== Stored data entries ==
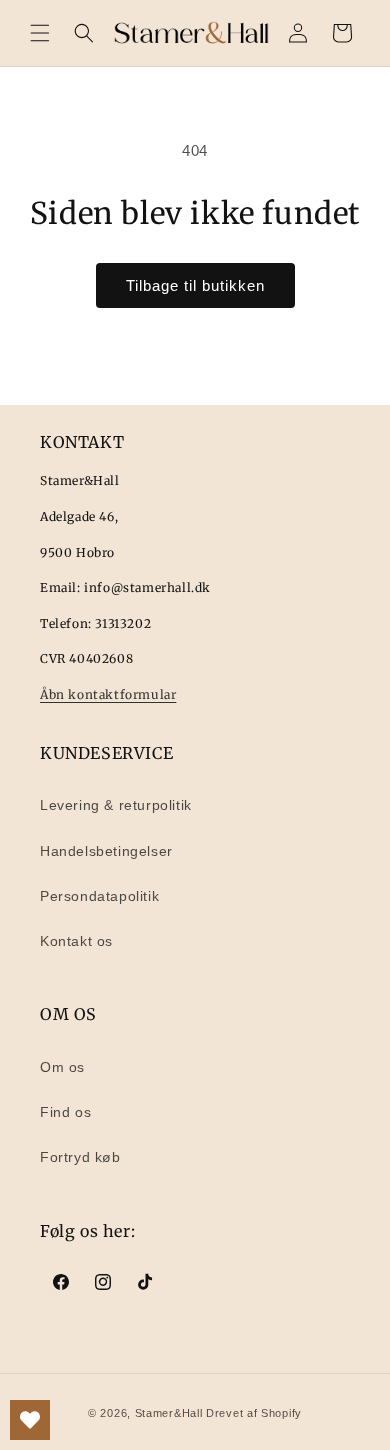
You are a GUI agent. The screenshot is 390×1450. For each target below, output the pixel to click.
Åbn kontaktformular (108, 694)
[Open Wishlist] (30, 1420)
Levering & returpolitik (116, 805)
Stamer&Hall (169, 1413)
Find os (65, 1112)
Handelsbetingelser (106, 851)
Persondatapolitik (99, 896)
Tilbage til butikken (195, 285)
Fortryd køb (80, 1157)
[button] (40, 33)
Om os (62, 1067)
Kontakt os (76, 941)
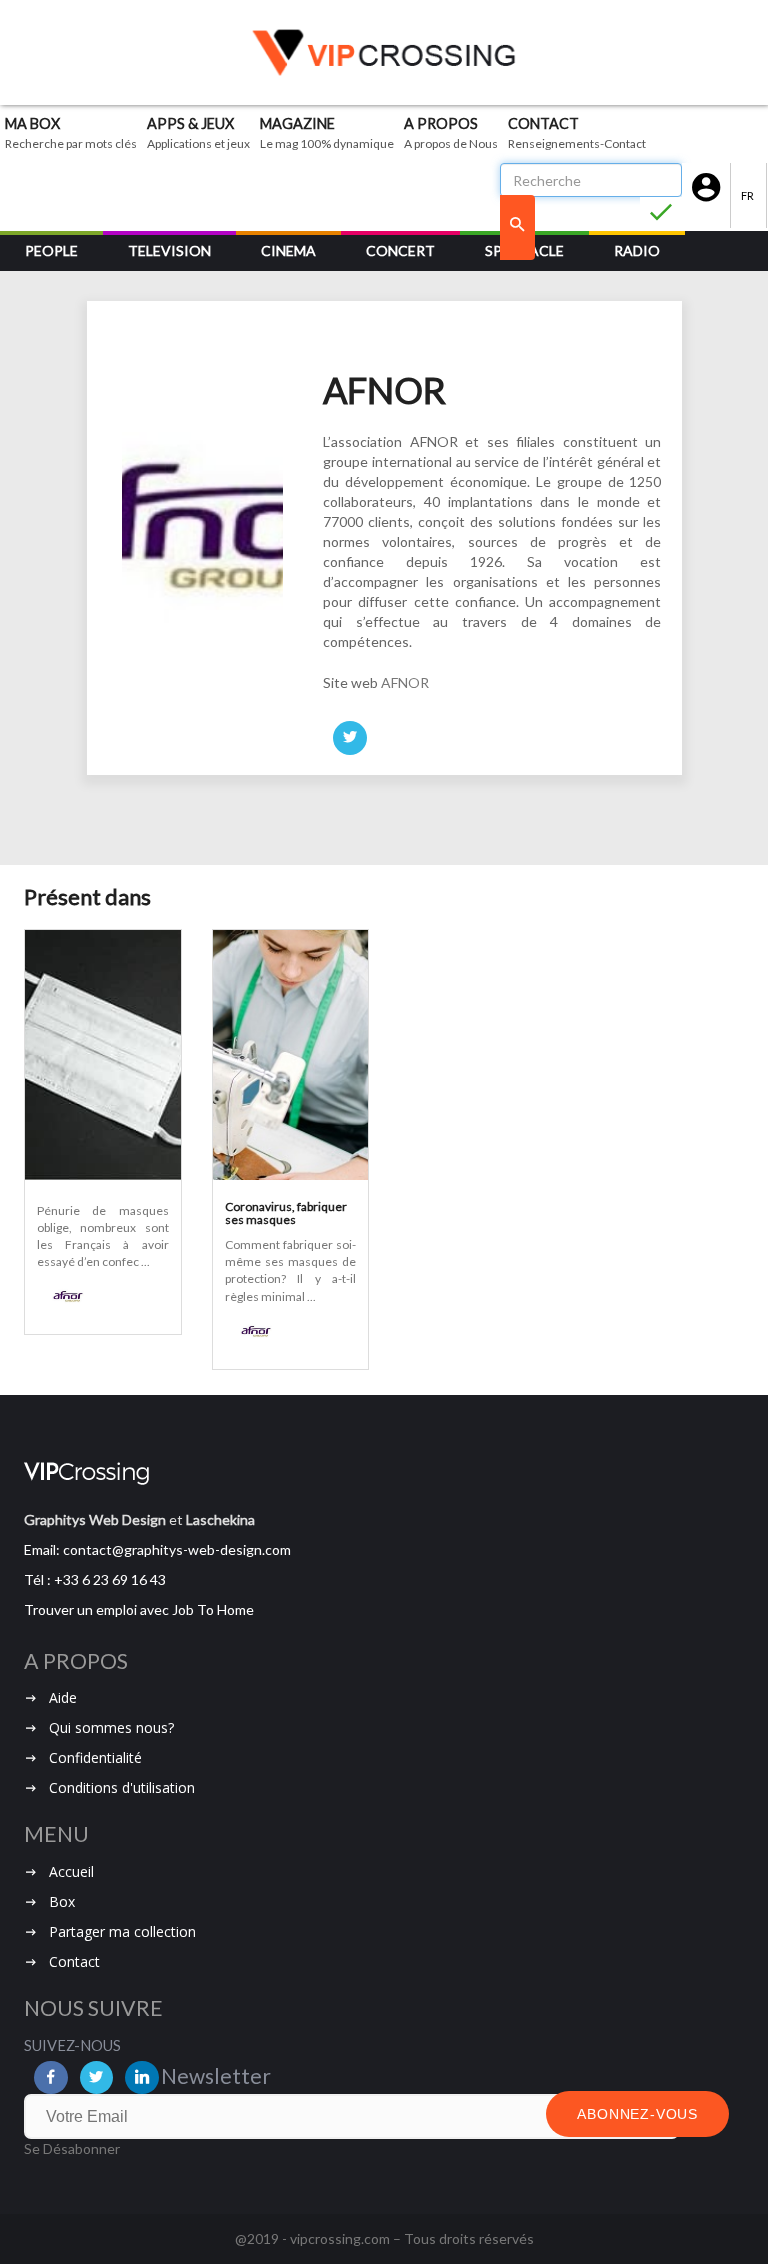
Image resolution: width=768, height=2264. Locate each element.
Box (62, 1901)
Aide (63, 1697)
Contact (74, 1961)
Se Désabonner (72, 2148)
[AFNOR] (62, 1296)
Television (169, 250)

== EXERCISE REQUIREMENTS ==
Go through the lines above. Select every one that has the string "each".

== ANSWER TO THIS EXERCISE ==
You are a GUI agent. The screenshot is 390×1450. For each target below, output the pixel to click.
Image resolution: width=768, height=2264. Locate each element.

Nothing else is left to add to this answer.